## Work instruction
Look over the lines below. Report each one that includes the string "width".
* * * * * * *
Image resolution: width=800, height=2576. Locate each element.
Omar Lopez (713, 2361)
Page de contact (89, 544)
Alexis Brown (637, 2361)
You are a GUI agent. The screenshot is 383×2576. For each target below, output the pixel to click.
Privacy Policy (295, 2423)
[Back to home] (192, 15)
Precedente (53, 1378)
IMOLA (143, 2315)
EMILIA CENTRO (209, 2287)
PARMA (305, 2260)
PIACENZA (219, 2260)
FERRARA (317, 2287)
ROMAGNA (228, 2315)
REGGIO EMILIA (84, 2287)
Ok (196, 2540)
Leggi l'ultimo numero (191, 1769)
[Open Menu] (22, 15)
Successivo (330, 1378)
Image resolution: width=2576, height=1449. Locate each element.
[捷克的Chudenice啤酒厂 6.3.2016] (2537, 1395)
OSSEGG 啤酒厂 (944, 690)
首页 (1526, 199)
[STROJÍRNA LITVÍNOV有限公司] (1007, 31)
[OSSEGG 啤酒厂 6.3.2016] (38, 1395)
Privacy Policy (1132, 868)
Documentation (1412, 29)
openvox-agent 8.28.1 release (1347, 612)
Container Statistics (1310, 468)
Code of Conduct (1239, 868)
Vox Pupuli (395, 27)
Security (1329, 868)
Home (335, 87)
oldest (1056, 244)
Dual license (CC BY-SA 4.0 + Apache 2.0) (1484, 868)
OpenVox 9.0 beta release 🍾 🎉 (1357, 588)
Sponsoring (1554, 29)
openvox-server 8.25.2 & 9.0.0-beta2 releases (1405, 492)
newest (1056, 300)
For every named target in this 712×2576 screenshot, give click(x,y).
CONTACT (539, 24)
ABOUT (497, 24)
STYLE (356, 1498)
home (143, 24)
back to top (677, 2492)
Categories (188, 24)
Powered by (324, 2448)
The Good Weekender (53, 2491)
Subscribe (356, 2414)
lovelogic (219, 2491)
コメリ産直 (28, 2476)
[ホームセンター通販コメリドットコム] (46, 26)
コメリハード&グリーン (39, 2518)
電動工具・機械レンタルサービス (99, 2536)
* * * * * * *
## Result
Image resolution: width=800, height=2576. Locate each element.
Image resolution: width=2576, height=1449. Locate each element.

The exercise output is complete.